Label: Pyroclastic Records, 2021
Personnel: Benoit Delbecq: piano, prepared piano.
By curbing any conventional direction for his music, the classically-trained Paris-based pianist Benoit Delbecq takes us to uncharted territories that are sometimes challenging to explore. That’s the case with this recording, The Weight of Light, his first solo effort in more than a decade.
Motivated by movement-centric perspectives on shadow and light, Delbecq’s frameworks encapsulate prepared piano for a robust rhythmic feel, as well as improvised lines that search for a flow, whether when aimlessly digressing or tracing a calculated route.

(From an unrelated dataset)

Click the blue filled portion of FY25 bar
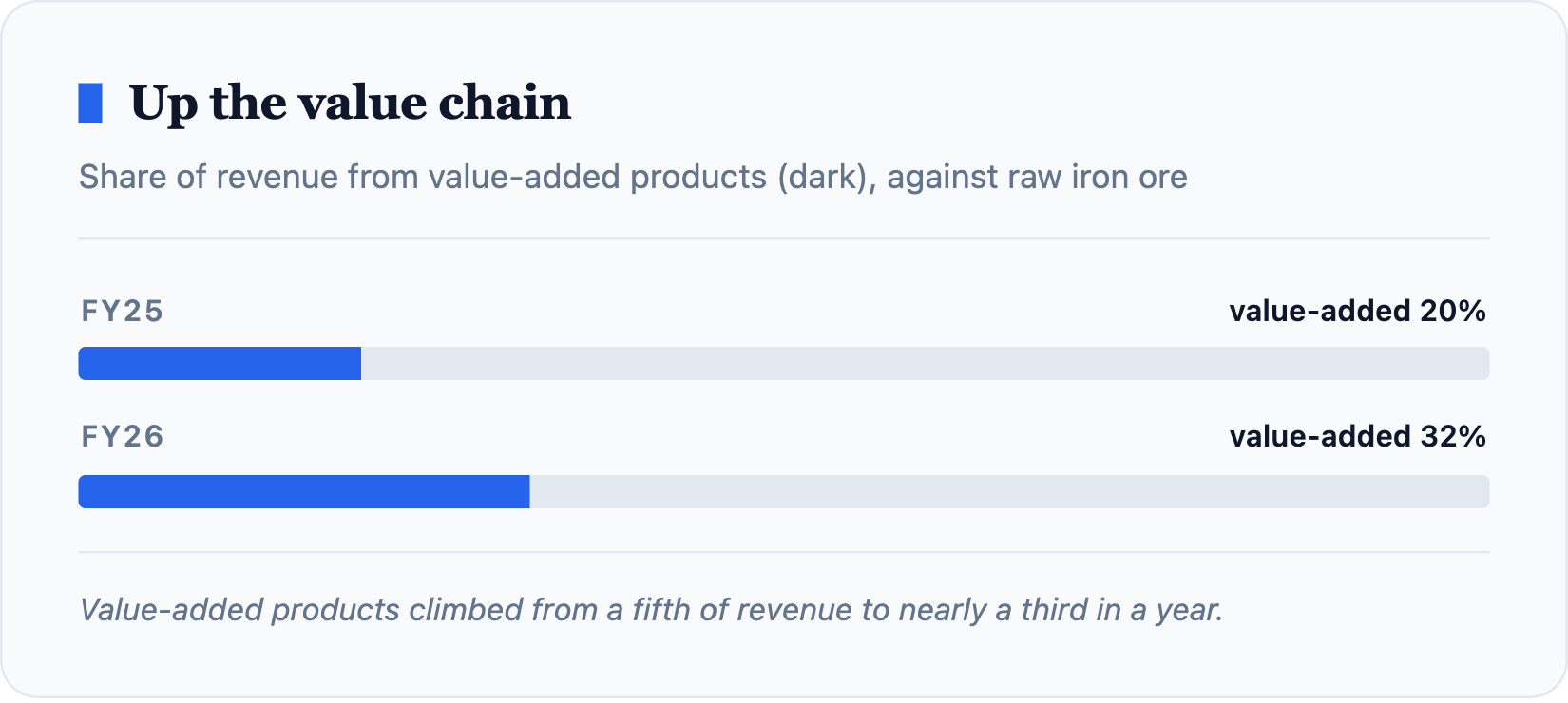1568x703 pixels. click(x=220, y=364)
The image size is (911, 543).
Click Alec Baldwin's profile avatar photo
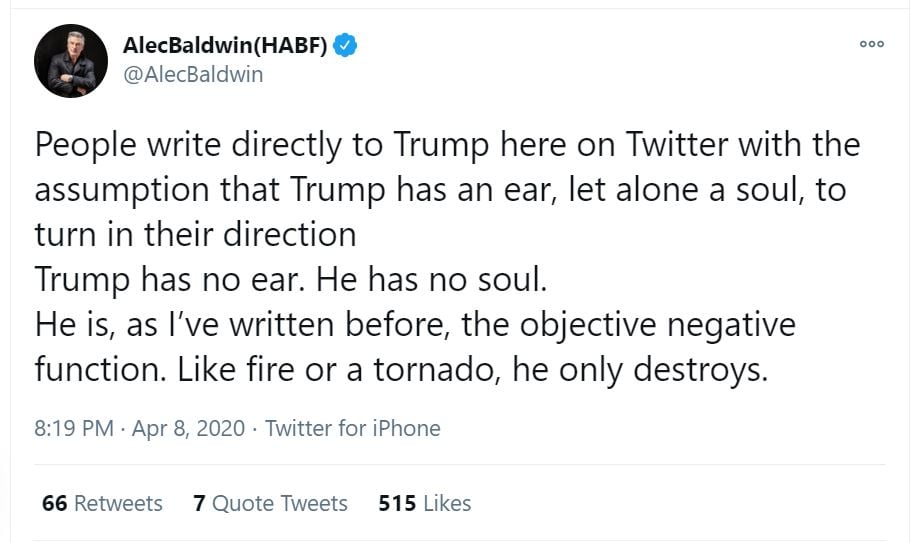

Three pieces from the excellent jazz quartet album Spots on Stripes (Clean Feed, 2018) resurface here, obviously with completely different shapes, moods and colors. Whereas “The Loop of Chicago” concedes a space to an ancient feel that stems from the percussive left-hand work (with prepared piano) alongside the modern creative pianism, “Dripping Stones” pricks us with pungent chromaticism in the harmonic movements. In turn, “Broken World” feels less rhythmically synthetic and consequently more mellifluous and emotional.
If “Family Trees”, another previously recorded selection, increases the sense of rootiness with its mbira-like rhythmic fluxes, “Chemin Sur Le Crest” envelops us in a cloud of hypnotic rhythm and relentless melody. Like on other pieces, I kept sensing a primitive side that bonds with the bright contemporary touches.
Nevertheless, my absolute favorites on the album are “Anamorphoses” and “Pair Et Impair”. The former, organically designed and sonically captivating, combines exotic portions of melody and droning ideas with ritualistic tendencies; the latter, impeccably synchronized and erratic on the beat, has a danceable quality to it, feeling lightly skittering in the keyboard approach.
Eschewing dense textures, Delbecq delivers exactly enough. Everything is laid bare on behalf of a peculiar atmosphere.